Friday, November 22, 2002

Thanks to an amusing email from someone asking for Crucial Agony CDs, my spirits lifted. So, what have I done with my precious hours of life today? Wrote lyrics to a new song, created a new band for dark futures to sign, and designed some CD covers for Crucial Agony's side projects.

So, my evening will be filled with more humorous web slop. :)

now planning the downfall of the net to Collide- Halo/Chasing The Ghost
I can't begin to tell you how much I don't want to be here today. Fridays are always slower than frozen poop on a stick. I always end up bored and surfing...except I run out of things to surf for or I get sick of being stuck in front of this box in the office all day. And if there is any work for me to do, by the time it gets to me, I'm so lackadaisical and apathetic that I really don't even want to do it.

I need to get myself in gear to go dancing this evening though...it's hard when your whole frickin day is a wash. That's why I intend to go home, do my exercises and eat some javapolitan ice cream to keep myself awake and moving until its time to go out.
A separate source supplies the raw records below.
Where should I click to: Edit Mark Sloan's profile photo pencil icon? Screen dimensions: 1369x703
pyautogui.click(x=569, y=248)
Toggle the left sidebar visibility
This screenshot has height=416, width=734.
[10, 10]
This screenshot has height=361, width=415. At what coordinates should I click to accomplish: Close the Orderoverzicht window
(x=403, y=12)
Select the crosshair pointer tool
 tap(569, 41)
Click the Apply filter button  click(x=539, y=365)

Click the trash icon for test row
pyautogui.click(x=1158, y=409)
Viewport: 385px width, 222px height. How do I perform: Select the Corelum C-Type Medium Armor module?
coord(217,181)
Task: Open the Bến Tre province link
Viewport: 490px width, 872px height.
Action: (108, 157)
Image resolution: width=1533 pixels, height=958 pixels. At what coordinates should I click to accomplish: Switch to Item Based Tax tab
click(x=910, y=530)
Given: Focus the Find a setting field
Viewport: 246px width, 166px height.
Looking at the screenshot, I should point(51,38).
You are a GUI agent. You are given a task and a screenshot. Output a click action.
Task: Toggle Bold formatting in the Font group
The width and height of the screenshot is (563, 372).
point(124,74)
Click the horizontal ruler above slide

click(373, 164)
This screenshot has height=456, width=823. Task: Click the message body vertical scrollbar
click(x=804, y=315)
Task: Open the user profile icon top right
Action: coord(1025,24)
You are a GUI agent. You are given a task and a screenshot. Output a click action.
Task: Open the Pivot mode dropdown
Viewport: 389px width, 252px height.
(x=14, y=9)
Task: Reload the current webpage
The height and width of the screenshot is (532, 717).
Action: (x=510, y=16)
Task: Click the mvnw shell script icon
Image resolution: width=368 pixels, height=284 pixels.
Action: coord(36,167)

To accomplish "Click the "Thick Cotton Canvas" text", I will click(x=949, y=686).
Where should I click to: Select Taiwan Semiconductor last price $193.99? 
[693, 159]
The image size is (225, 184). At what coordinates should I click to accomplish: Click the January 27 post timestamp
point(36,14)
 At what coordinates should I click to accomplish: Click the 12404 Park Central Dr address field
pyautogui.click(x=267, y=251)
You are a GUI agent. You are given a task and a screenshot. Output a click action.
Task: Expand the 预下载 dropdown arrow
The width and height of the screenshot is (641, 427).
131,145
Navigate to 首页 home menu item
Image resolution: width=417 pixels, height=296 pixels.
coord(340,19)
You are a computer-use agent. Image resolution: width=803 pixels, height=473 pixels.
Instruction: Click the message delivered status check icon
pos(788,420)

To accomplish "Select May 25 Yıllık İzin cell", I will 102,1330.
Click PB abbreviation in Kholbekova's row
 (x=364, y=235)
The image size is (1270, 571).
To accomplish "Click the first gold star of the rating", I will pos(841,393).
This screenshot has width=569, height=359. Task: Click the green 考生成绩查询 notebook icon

I also have next to nothing for lunch today...nothing to bring with me anyway. And the cold weather and fact that I really don't want to spend the money on food is keeping me from freezing my ass off and wandering down the street to subway.

I should be much less blah, really...no real homework this weekend, my back is hurting less....but I've got this stupid sad shadow following me around, grabbing onto my leg. I just feel icky...like I need to take a nice hot bath that lasts for oh..about a month. Not dirty icky...just....emotionally icky. I really want some pastries. Total non sequiter.

Currently being comforted by: KMFDM Tribute- Light cover by Guenter Schulz

Thursday, November 21, 2002

Today in acting class I was more than vaguely uncomfortable. First comes the realization of just how much older I am than just everyone else in there. I'm surrounded by freshman. One of them just turned 19 today. I'll be 27 in less than 4 months. gee, it is really any wonder I feel out of place? Besides the fact that I'm not in there to be an actor and I'm basically just filling a requirement by taking that class. So, then we're doing this exercise and the theme of "otherness" is chosen, and we have to do all these poses and yadda yadda.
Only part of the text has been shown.